== Texte à examiner ==

____________________

Les normes qui encouragent ou obligent les agents de police à signaler les suspicions d’infraction ou de faute existent depuis longtemps au niveau national et international. Par exemple, la pratique de la dénonciation dans le domaine du maintien de l’ordre a été mentionnée dans l'article 8 du Code de conduite des Nations unies pour les responsables de l'application des lois (résolution 34/169 de l'Assemblée générale de 1979) :

Les responsables de l'application des lois qui ont des raisons de penser qu'une violation du présent Code s'est produite ou est sur le point de se produire signalent le cas à leurs supérieurs et, au besoin, à d'autres autorités ou instances de contrôle ou de recours compétentes.

Ces dernières décennies, certains principes encourageant le signalement de fautes ont été inclus dans plusieurs instruments régionaux et internationaux tels que la Convention des Nations Unies contre la corruption (2005), la Convention civile du conseil de l'Europe sur la corruption (1999) et la Convention pénale sur la corruption (1999) et sa Recommandation sur la protection des lanceurs d’alerte (2014), la Convention interaméricaine contre la corruption de l'Organisation des États américains (OEA) (1996), la Convention de l'Union africaine sur la prévention et la lutte contre la corruption (2003) et le Protocole contre la corruption de la Communauté de développement de l'Afrique australe (2001) (disponible en anglais uniquement). La plupart de ces instruments sont juridiquement contraignants, , cependant ils ne portent pas spécifiquement sur la dénonciation et la protection des lanceurs d’alerte.

En outre, le Guide de ressources de l'ONUDC sur les bonnes pratiques en matière de protection des personnes qui communiquent des informations cite les articles pertinents de ces conventions respectives (ONUDC 2016 pp. 105-109), et la page web de l'ONUDC sur la protection des lanceurs d’alerte fournit une série de documents sur ce sujet. Il n'existe pas encore de définition universelle de la dénonciation ni de convention internationale sur la protection des lanceurs d’alerte, mais de plus en plus de normes, de bonnes ou de meilleures pratiques en matière de protection des lanceurs d’alerte, de principes et de recommandations sont adoptés par divers organismes. En outre, en avril 2019, le Parlement européen a adopté une directive européenne sur la protection des lanceurs d’alerte.

____________________

== Données affichées ==
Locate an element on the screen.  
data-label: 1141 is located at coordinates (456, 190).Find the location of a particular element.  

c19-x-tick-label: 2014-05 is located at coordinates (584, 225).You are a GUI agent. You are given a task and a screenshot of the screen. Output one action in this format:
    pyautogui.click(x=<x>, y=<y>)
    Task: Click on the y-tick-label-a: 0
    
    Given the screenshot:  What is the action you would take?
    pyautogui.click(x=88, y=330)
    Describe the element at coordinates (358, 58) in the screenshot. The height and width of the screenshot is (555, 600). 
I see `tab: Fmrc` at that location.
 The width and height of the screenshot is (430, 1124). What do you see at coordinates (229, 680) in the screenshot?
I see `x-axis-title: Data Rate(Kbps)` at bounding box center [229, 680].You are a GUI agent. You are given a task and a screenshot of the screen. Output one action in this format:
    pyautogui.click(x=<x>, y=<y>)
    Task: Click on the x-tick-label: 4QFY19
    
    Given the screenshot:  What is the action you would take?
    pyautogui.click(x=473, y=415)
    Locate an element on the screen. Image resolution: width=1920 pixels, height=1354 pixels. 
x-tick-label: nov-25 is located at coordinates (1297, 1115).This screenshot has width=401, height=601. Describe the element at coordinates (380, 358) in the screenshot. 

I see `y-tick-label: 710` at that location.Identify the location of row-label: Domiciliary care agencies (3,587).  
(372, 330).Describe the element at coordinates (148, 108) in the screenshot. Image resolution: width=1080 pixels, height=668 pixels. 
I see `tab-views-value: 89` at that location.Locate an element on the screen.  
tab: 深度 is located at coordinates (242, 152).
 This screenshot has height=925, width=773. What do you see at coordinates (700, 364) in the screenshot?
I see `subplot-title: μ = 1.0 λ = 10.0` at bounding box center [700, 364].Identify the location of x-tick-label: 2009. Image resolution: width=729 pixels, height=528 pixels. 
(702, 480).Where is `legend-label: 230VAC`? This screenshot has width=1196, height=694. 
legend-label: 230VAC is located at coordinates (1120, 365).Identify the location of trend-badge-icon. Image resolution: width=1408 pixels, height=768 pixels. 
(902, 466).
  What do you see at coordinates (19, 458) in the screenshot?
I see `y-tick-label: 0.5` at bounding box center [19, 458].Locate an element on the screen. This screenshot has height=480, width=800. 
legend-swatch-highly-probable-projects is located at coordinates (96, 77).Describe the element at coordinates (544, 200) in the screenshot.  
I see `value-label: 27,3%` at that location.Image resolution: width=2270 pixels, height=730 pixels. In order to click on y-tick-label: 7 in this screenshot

____________________

Répondez aux questions suivantes à l'aide du texte sur la dénonciation dans le maintien de l'ordre.
1. Quel article du Code de conduite des Nations unies pour les responsables de l'application des lois mentionne la pratique de la dénonciation ?
2. De quelle année date la Convention interaméricaine contre la corruption de l'Organisation des États américains ?
3. Quelle institution a adopté, en avril 2019, une directive européenne sur la protection des lanceurs d'alerte ?
Appuyez-vous uniquement sur le texte pour répondre.

1. L'article 8.
2. De 1996.
3. Le Parlement européen.